- DATA SHOWN -

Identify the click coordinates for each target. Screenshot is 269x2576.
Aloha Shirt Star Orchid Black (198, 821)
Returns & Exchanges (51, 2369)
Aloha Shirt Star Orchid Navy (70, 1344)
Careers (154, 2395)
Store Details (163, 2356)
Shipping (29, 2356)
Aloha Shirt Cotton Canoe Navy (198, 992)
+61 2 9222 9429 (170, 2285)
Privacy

- WORK TO BE COMPLETED -
The full set of entries should be transcribed exactly.

- EXPECTED ANSWER -
Identify the click coordinates for each target. Screenshot is 269x2576.
Aloha Shirt Star Orchid Black (198, 821)
Returns & Exchanges (51, 2369)
Aloha Shirt Star Orchid Navy (70, 1344)
Careers (154, 2395)
Store Details (163, 2356)
Shipping (29, 2356)
Aloha Shirt Cotton Canoe Navy (198, 992)
+61 2 9222 9429 (170, 2285)
Privacy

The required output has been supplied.